■ **Excerpt to read**
-------------------------

All of this means that singing in another language might not necessarily aid in our pronunciation per se, but what it certainly can do is help us get our mouth and tongue to the right positions as we practice. This is valuable because that’s at least half the battle of pronunciation already won. Furthermore, depending on the style of music, it may also require you do it at speed, or at least rhythmically. The advantage here is that when you come to speaking normally, it feels easier to do it.
😎 Gain a Rich Conversational Vocabulary
Can you think of any modern songs that are written in formal or classical prose? How about using stiff or formal language? If you’re racking your brains trying to think of examples right now, then you might be at it for some time because lyrics are invariably casual and natural. This means that through music we can assimilate the syntax of our target language and enlarge our vocabulary with words we can then quickly and naturally apply to our everyday lives.
🧒 It Works on Learners of All Ages
Research shows that infants who listen to multiple languages --- including those in musical form --- grow up with much better linguistic sensitivity in those languages that they have been exposed to from an early age. What’s more, it’s also a very engaging experience for learners of all ages, which brings us neatly to the next point.

-------------------------

■ **Given information**
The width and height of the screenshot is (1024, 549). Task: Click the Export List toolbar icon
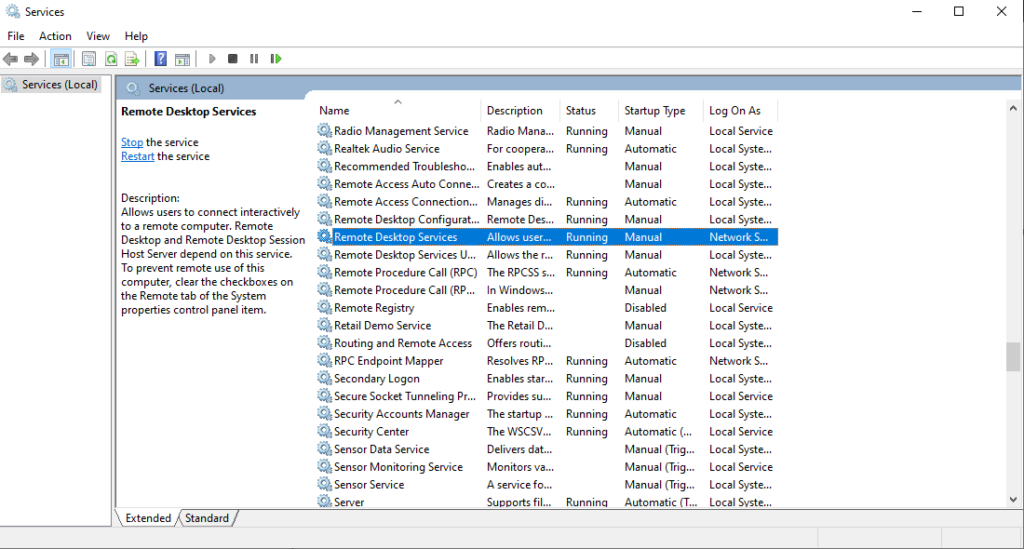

-------------------------

■ **Exercises**
1. From the excerpt on music and language learning, transcribe the passage starting at "All of this" and ending at "easier to do it.".
2. According to the excerpt on music and language learning, what do infants who listen to multiple languages grow up with?

■ **Task-by-task solutions**
1.
All of this means that singing in another language might not necessarily aid in our pronunciation per se, but what it certainly can do is help us get our mouth and tongue to the right positions as we practice. This is valuable because that’s at least half the battle of pronunciation already won. Furthermore, depending on the style of music, it may also require you do it at speed, or at least rhythmically. The advantage here is that when you come to speaking normally, it feels easier to do it.

2. Much better linguistic sensitivity in the languages they have been exposed to from an early age.